§ What you need to do
**a)** Reproduce the passage about a son's obsessive relationship between "Remember, you’re trying" and "take you seriously.", inclusive.
**b)** Pick up the passage about a son's obsessive relationship after its final sentence and continue it.

─── Excerpt to read ───

Once you note the behavior changes, it’s good to point them out. When doing so, try and be objective. Although you’re worried about your son’s emotional well-being, avoid confirmation bias. And remember, you’re doing this to showcase an urgent problem, not sabotage their relationship.
Don’t be quick to point out observations until you establish a few emerging patterns. Bringing a few behavior changes to your son’s attention may make him not take them seriously.
Remember, you’re trying to convince your child, not chastise him. So, focus on building a case highlighting specific issues that need to be addressed. Be objective and focus on irrefutable facts to back your arguments instead of personal judgments or warnings.
Don’t Be Too Critical
The rule for boundaries also extends to your opinions. Avoid coming out as too negatively biased. Or, your son won’t take you seriously.
Open dislike can make your son feel trying to win your support is a waste of time, locking you out of the loop. And even if your son’s obsessive behavior is terrible, there have to be some positive impacts brought by the relationship.
So, show support for good behaviors worth supporting. For instance, your child calling to check on their girlfriend’s well-being is an act worth praising, provided it’s not to an unhealthy extent.
Acknowledge the positive changes the relationship brought to make your inputs more credible in their eyes. You want your son to value your input, and too many negative vibes will sour it. This can make your words come out as prejudiced and unwanted.
Establish Your Son’s Relationship Expectations
The best way to understand your son’s obsession maybe by asking him. Where does he draw his reference points for pacing in the relationship? Most of this probably is from your marriage. Your son saw you and your partner settled into this typical dynamic. He doesn’t know all the buildup and courting that led to it.
Ask your son about their reference frame. Where does he learn how to navigate through his relationship?
Note that it’s a big red flag if your son says his girlfriend provides the most direction in the relationship. That case may need other family members and friends to handle.

─── Data section ───

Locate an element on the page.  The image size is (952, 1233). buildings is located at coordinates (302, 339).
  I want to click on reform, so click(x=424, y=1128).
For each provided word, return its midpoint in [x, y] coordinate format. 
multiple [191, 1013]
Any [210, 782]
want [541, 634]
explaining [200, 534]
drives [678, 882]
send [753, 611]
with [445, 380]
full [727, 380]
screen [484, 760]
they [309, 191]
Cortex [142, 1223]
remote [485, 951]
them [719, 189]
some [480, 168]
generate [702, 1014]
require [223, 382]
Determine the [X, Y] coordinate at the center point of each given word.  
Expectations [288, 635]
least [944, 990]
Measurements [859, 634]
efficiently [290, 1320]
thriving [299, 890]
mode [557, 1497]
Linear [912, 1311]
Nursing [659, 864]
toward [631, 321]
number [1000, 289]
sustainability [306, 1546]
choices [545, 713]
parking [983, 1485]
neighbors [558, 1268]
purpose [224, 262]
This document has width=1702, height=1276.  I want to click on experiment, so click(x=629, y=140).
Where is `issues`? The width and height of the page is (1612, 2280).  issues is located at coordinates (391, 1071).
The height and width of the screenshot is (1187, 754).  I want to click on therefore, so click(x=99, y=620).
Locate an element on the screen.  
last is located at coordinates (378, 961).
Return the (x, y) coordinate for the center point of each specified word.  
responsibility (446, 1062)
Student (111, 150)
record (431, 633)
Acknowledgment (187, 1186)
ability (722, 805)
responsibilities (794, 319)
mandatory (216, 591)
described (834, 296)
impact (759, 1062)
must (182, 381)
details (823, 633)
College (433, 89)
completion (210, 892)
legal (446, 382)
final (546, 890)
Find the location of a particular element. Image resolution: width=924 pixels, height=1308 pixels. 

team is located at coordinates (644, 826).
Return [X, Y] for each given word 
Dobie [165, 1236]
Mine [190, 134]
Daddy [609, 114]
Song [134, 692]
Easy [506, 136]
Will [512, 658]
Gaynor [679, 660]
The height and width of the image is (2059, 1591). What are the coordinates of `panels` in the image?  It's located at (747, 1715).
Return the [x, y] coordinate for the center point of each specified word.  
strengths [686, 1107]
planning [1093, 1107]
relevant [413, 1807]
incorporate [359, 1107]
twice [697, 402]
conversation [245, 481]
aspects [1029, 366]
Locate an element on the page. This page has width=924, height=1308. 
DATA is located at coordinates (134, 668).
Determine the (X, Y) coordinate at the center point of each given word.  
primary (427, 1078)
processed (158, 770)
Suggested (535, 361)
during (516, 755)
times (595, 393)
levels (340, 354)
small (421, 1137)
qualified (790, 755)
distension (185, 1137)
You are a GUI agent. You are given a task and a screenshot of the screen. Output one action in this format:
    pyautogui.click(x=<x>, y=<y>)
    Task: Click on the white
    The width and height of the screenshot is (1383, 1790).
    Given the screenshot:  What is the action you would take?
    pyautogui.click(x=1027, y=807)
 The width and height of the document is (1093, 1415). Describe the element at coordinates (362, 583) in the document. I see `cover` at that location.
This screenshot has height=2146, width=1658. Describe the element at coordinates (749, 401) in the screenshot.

───

§ Answer section
**a)**
Remember, you’re trying to convince your child, not chastise him. So, focus on building a case highlighting specific issues that need to be addressed. Be objective and focus on irrefutable facts to back your arguments instead of personal judgments or warnings.
Don’t Be Too Critical
The rule for boundaries also extends to your opinions. Avoid coming out as too negatively biased. Or, your son won’t take you seriously.

**b)**
Let your son share their whole story with you. Establish a rapport with him and share your experiences with romance. Don’t advise him on anything unless when asked for. Instead, tell him your relationship dynamics or other healthy relationships you both know.
Introduce the concept and urge your son to consider the possibility of improving his relationship. Don’t tell him bluntly where his doing things wrong. He may act defensively. Instead, give him examples of relationships with failings, then let him evaluate his relationship at his own pace.
Remind Him He Needs To Love Himself
Relationships are about two people sharing their lives. It involves two futures being shared, not one. So, personal ambitions should not be disregarded.
Your son’s obsession with the girlfriend might cause him to feel like his life revolves around her. Remind him that he needs to have something worth celebrating and sharing.
Including his girlfriend in his future plans is okay. But don’t let him think she’s his future. It’s easy for people to lose focus on their goals, even in stable relationships. So, just push him a little to help him get back on track.
Your son’s obsession with his girlfriend is not something to take lightly. And although you may see it as an obsession, that’s not what your son sees it. So, avoid bringing the subject head-on when addressing it.
Try your best to modify behavior that could enable this problem. Point out bad precedents, establish fair but firm boundaries, get to know your son’s relationship expectations and don’t be too critical. Lastly, remind him to value his future to ensure he has something worth sharing.